▶ _Исходный текст_

______

Читать книгу «Уорхол» онлайн полностью📖 — Мишель Нюридсани — MyBook.
image

Сохо, а затем Челси

Только в конце 1960-х годов нижняя часть города, а именно Сохо, становится привлекательным местом для созидательных творческих натур: художников, поэтов, артистов, интеллектуалов и коллекционеров-галеристов. Один из них – Уолтер Герман, директор Die Hague, знаменитой фирмы, специализирующейся на перевозке произведений искусства. Он помог Лео Кастелли найти помещение для показа скульптур, отлитых из свинца, Ричарда Серра[24] в самом дальнем конце города, в месте, которое никак не ассоциировалось с современным искусством, а также подыскать выставочное пространство в Сохо. Это будет знаменитый дом 420 по Вест-Бродвею.

«Галерея разместилась в здании картонной фабрики, – рассказывает Илеана Соннабенд. – Там везде были темные линии на полу: это следы, оставленные станками, которыми резали картонные листы. Несмотря на толщину сложенного в штабели картона, резаки вонзались в пол. Мы сохранили эти прорези на память. В то время, в 1971 году, в этом квартале ничего не было, кроме одного-единственного кафе “Фарини”, где готовили одно или два блюда, и огромного количества грузовиков, чьи водители их ели. Вскоре все начало меняться, постепенно, поэтапно. Совсем не так, как в Челси. Ничего похожего. Процесс абсолютно иного порядка. В Сохо все было органично. В Челси все слишком искусственно».

Почему художники и торговцы произведениями искусства устремились в Сохо? Потому что там цены, буквально на все, были гораздо ниже запрашиваемых за то же самое на 57-й авеню. Потому что в Сохо имелось огромное количество подходящих помещений для показа работ неформальных художников, для них часто требовалось весьма обширное пространство. В Сохо без труда можно было найти свободные, пустующие и обширные склады, которые арендовали или покупали Илеана Соннабенд, Лео Кастелли, Джон Гибсон и другие, и все для того, чтобы соответствовать запросам прогрессивных художников, дышавших полной грудью.

Сохо… Сегодня этот район вызывает такие же эмоции, как некогда во Франции мечты о Монмартре. Сохо мертв… или в предсмертной агонии.

______

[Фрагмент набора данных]
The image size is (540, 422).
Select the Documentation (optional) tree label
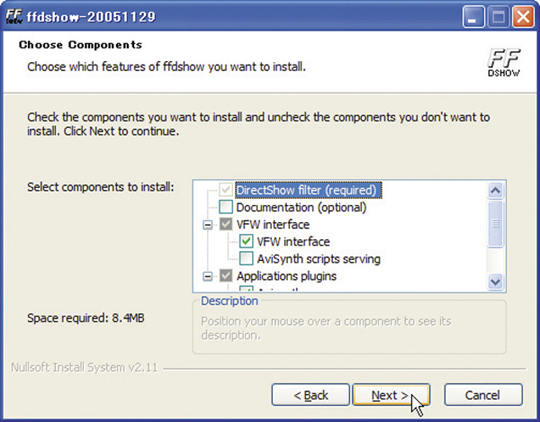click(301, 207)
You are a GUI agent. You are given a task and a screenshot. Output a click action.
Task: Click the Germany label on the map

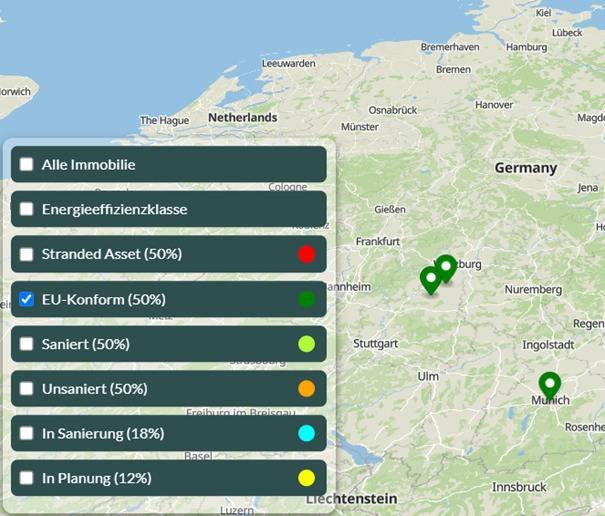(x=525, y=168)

______

▶ _Условие задания_
Перепишите с правкой отрывок текста о Сохо от слов «Только в конце» до слов «420 по Вест-Бродвею.» включительно, заменив «свинца» на «бронзы».

▶ _Решение задачи_
Только в конце 1960-х годов нижняя часть города, а именно Сохо, становится привлекательным местом для созидательных творческих натур: художников, поэтов, артистов, интеллектуалов и коллекционеров-галеристов. Один из них – Уолтер Герман, директор Die Hague, знаменитой фирмы, специализирующейся на перевозке произведений искусства. Он помог Лео Кастелли найти помещение для показа скульптур, отлитых из бронзы, Ричарда Серра[24] в самом дальнем конце города, в месте, которое никак не ассоциировалось с современным искусством, а также подыскать выставочное пространство в Сохо. Это будет знаменитый дом 420 по Вест-Бродвею.